Pixel coordinate grounding data
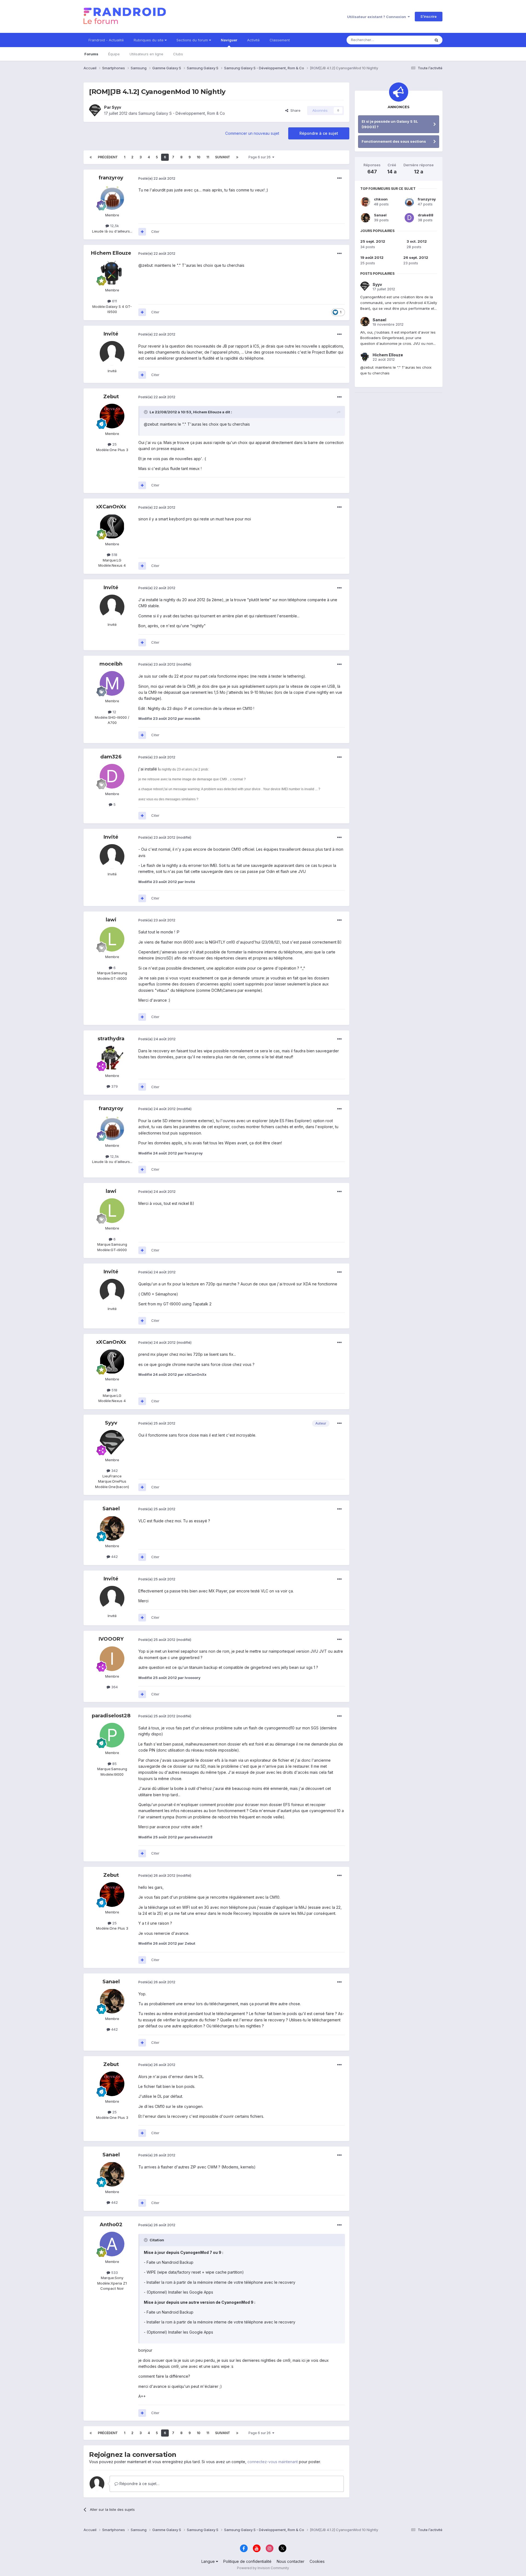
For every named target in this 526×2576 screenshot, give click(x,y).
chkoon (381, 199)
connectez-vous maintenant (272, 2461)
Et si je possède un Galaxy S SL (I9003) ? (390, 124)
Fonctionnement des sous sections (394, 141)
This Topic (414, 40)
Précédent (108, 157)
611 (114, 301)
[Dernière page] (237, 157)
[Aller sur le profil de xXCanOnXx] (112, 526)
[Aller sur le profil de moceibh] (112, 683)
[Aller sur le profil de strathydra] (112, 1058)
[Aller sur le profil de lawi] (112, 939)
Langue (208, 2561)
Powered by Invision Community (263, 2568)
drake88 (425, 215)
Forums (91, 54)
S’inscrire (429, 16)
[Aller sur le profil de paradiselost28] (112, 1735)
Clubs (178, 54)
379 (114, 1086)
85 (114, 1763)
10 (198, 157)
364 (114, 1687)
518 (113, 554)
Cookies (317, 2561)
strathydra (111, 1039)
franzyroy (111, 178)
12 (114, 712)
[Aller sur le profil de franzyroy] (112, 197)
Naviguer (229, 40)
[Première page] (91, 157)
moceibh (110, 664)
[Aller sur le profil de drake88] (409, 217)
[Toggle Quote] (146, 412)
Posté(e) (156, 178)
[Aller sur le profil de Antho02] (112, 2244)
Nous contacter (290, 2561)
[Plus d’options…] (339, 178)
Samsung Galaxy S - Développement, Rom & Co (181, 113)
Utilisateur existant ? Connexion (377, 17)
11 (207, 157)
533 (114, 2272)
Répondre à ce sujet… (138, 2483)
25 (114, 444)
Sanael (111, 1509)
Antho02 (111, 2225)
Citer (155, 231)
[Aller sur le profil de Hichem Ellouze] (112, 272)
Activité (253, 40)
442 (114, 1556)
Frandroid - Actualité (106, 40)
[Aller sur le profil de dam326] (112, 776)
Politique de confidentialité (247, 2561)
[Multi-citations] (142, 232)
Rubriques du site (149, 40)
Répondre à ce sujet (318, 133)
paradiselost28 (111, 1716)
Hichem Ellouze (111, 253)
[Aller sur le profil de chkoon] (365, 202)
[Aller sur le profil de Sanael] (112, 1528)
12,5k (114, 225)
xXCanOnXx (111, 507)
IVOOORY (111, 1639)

#### Task details
Reproduce exactly the line bearing "Répondre à ce sujet (318, 133)" and all the lines that come after it in the records above; add nothing.

#### Expected answer
Répondre à ce sujet (318, 133)
paradiselost28 (111, 1716)
Hichem Ellouze (111, 253)
[Aller sur le profil de chkoon] (365, 202)
[Aller sur le profil de Sanael] (112, 1528)
12,5k (114, 225)
xXCanOnXx (111, 507)
IVOOORY (111, 1639)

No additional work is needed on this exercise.